【今月の視点】朝米首脳板門店会談を評価する視点

小西隆裕

世界の耳目を引きつけた、先の、6月30日、朝米首脳板門店会談をどう見、どう評価するかが問われていると思う。

あれを、トランプによる来年米大統領選に向けた単なるパーフォーマンス、「政治ショー」だったと見るのか、それとも、非核化のための朝米実務会議を実現する上で一定の意味を持った出会いだったと評価するのか、はたまた、これまで65年以上の長期にわたり、敵対を続けてきた朝鮮戦争停戦状況を実質的に終結させる歴史的快挙として賞賛するのか、等々、その見方や評価は様々に分かれているようだ。

もちろん、歴史上の事象の評価は、その当事者たちの意思や要求で決まるものではない。どこまでも、その時代の、そして後世の人々の客観的評価によって決まるものだと思う。

その上で、今回の「会談」を見る上で留意すべきだと思うのは、朝米両国の目的が、日本で一般的に求められているのとは違うということではないかと思う。

日本で朝米問題と言えば、「非核化」だ。

しかし当然のことながら、朝鮮は違う。朝鮮が求めているのは、戦争の終結であり、制裁の解除、そして何より南北の統一だ。

一方、米国はどうか。米国が非核化を求めているのは事実だと思う。しかし、米国の要求は、それにも増して、崩壊したグローバリズムによる覇権に代わる新しい覇権を立てるところにあるのではないだろうか。

先頃、非公然に宣言された「米中百年冷戦」と対中国・貿易戦争、ファーウェイ・デジタル覇権戦争、中国「一帯一路」に対する「インド・太平洋戦略」、そしてイランに対する攻撃や欧州、南米などでの自国第一主義勢力との連携の強化、等々、明らかに、今、米国の新しい覇権戦略、ファースト覇権戦略が全面化されてきている。

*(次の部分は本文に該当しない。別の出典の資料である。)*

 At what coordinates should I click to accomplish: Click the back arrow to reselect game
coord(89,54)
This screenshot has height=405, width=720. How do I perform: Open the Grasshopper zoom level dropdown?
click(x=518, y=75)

朝米、東北アジアの新事態がそれと無関係でないどころか、朝鮮の「改革開放」と南北朝鮮合わせての米覇権勢力圏への取り込みなど、その重要な一環として位置づけられているのは十分に考えられることだ。

そうした中、この間の朝鮮とロシア、中国との連携、米国との積極的な連携が超大国間の覇権抗争の中にあって、朝鮮が自主と独立、社会主義を堅持しながら統一を達成するための営為であることは容易に読みとれるのではないだろうか。

東北アジアのこうした新事態にあって、問われてきているのは、日本の立ち位置ではないだろうか。

今問題になっているトランプによる「日米安保改訂」の要求は、米国の覇権のあり方の転換に合わせた日本のあり方の転換を求めるものだ。

日本の防衛は日本自身で、このトランプ「ファースト」の要求が、米国とともに戦争できる日本、9条改憲した日本であることは明らかではないだろうか。

朝米首脳板門店会談を「非核化」の視点だけから見るのではなく、それにも増して、東北アジア新時代の進展、そこで問われる日本のあり方の転換の視点から見る必要があることについて切に提起したいと思う。